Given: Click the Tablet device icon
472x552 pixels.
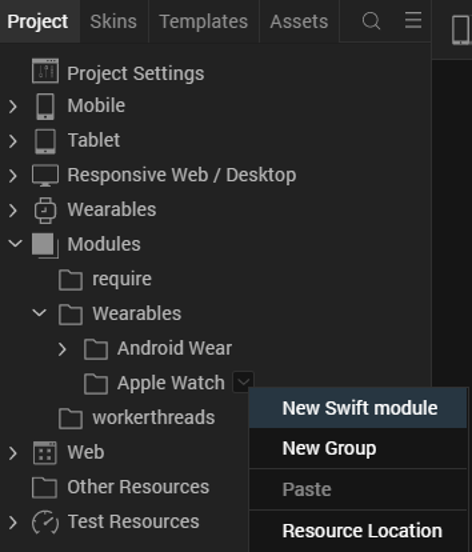Looking at the screenshot, I should coord(45,141).
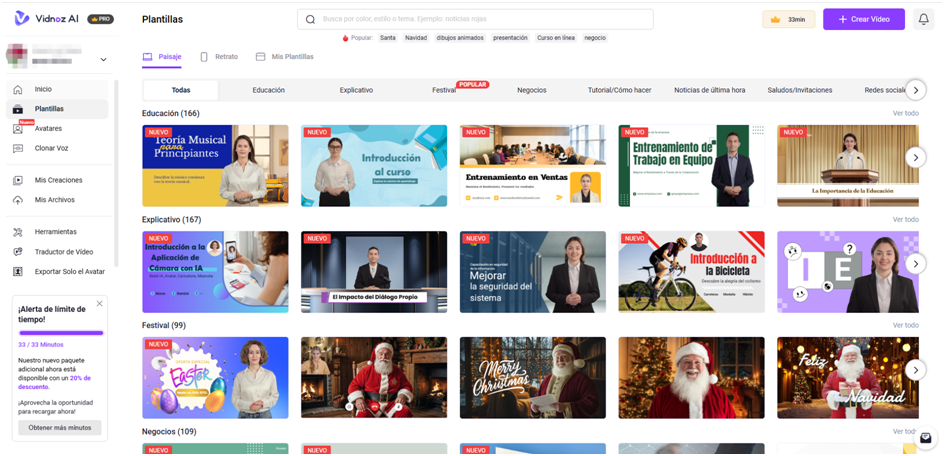Expand the account dropdown chevron
Viewport: 944px width, 456px height.
(103, 60)
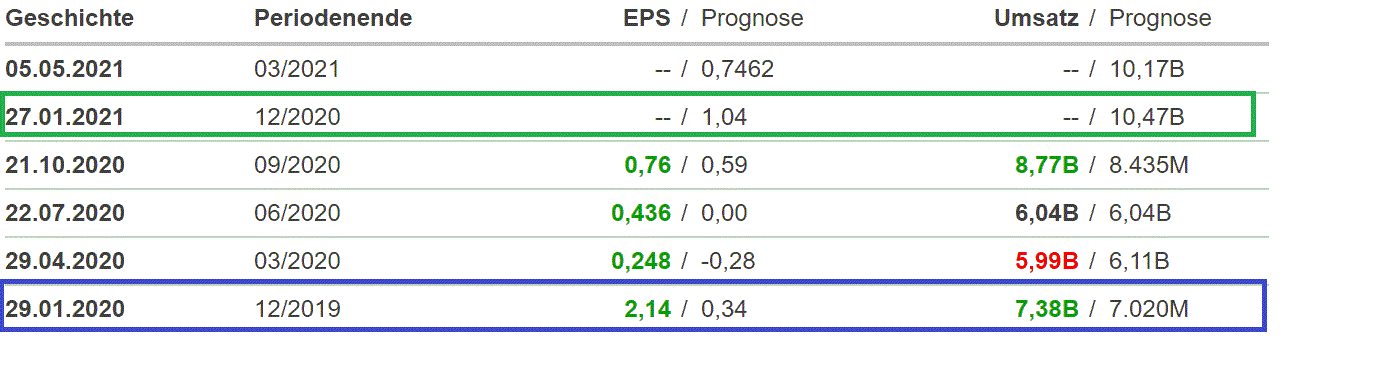Click the green revenue value 8,77B
This screenshot has width=1376, height=381.
1047,165
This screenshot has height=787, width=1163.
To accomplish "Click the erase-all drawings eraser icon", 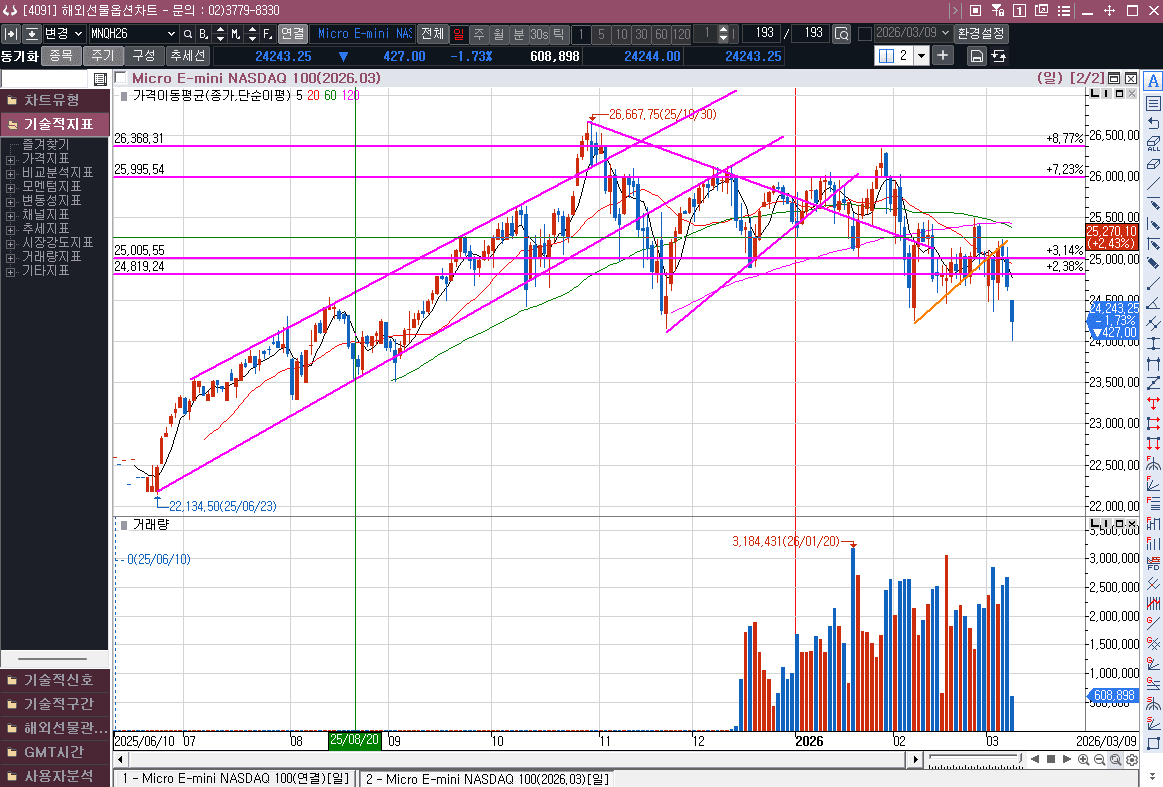I will [1153, 143].
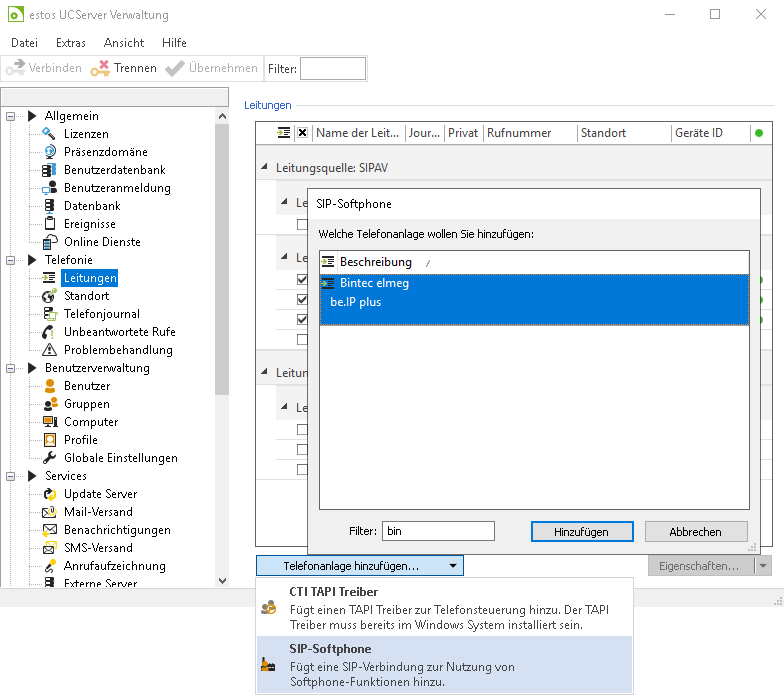This screenshot has height=695, width=784.
Task: Click the dialog Filter field containing 'bin'
Action: click(x=438, y=532)
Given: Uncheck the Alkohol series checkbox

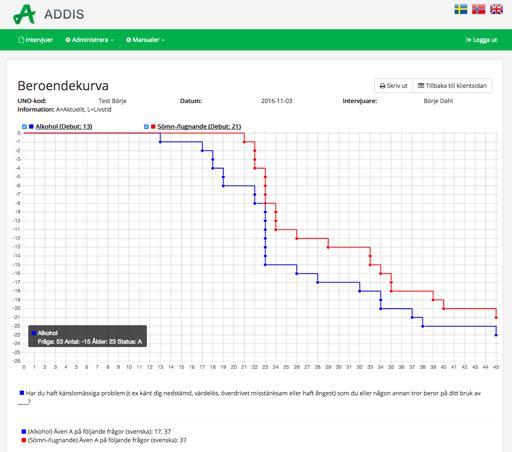Looking at the screenshot, I should 24,127.
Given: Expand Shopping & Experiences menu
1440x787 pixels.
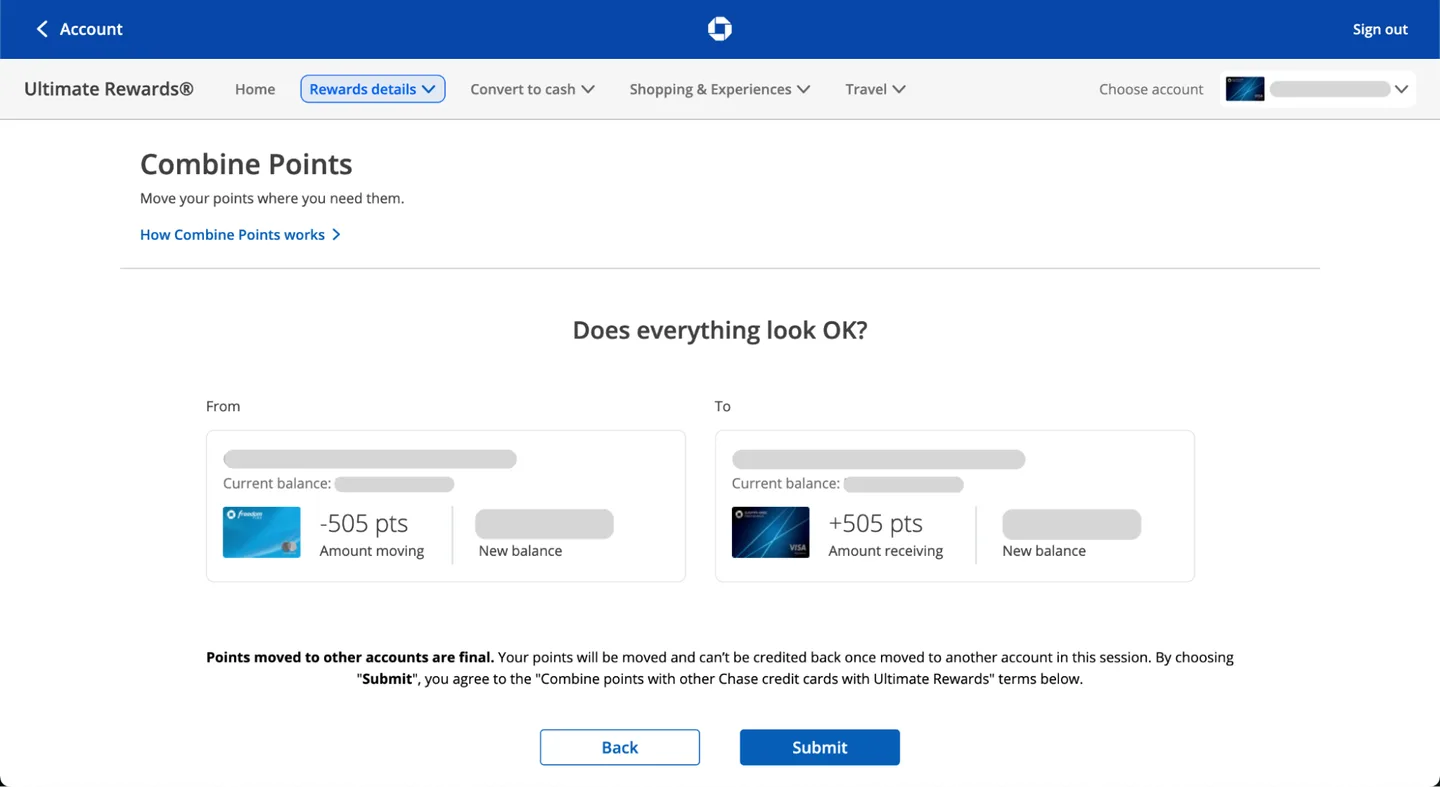Looking at the screenshot, I should pyautogui.click(x=719, y=89).
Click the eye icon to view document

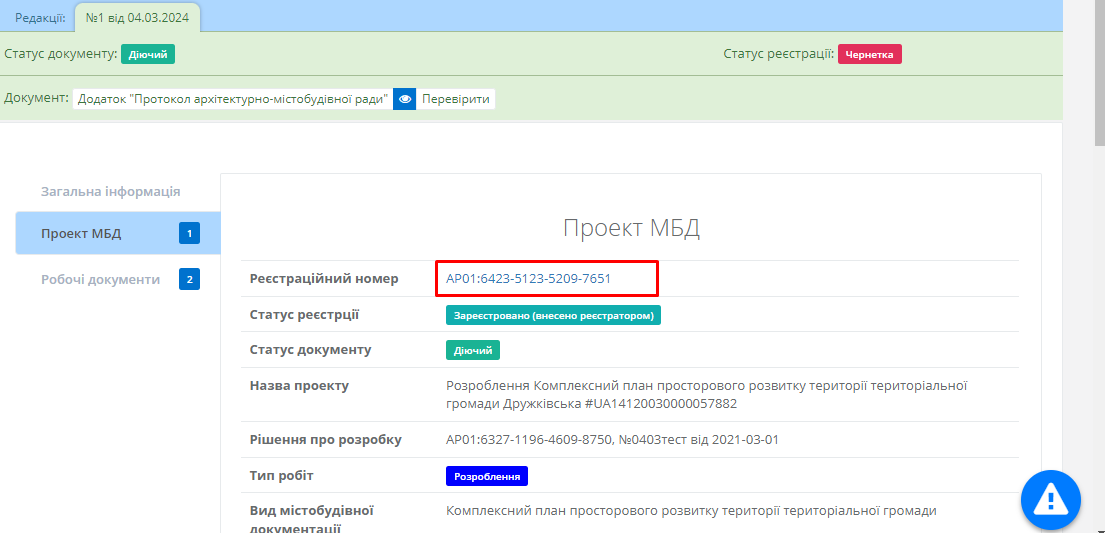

• _Written task_: Count the lines in the listing above that contain the string "Given", matching case exactly. Reply with the number only.

• _Task solution_: 3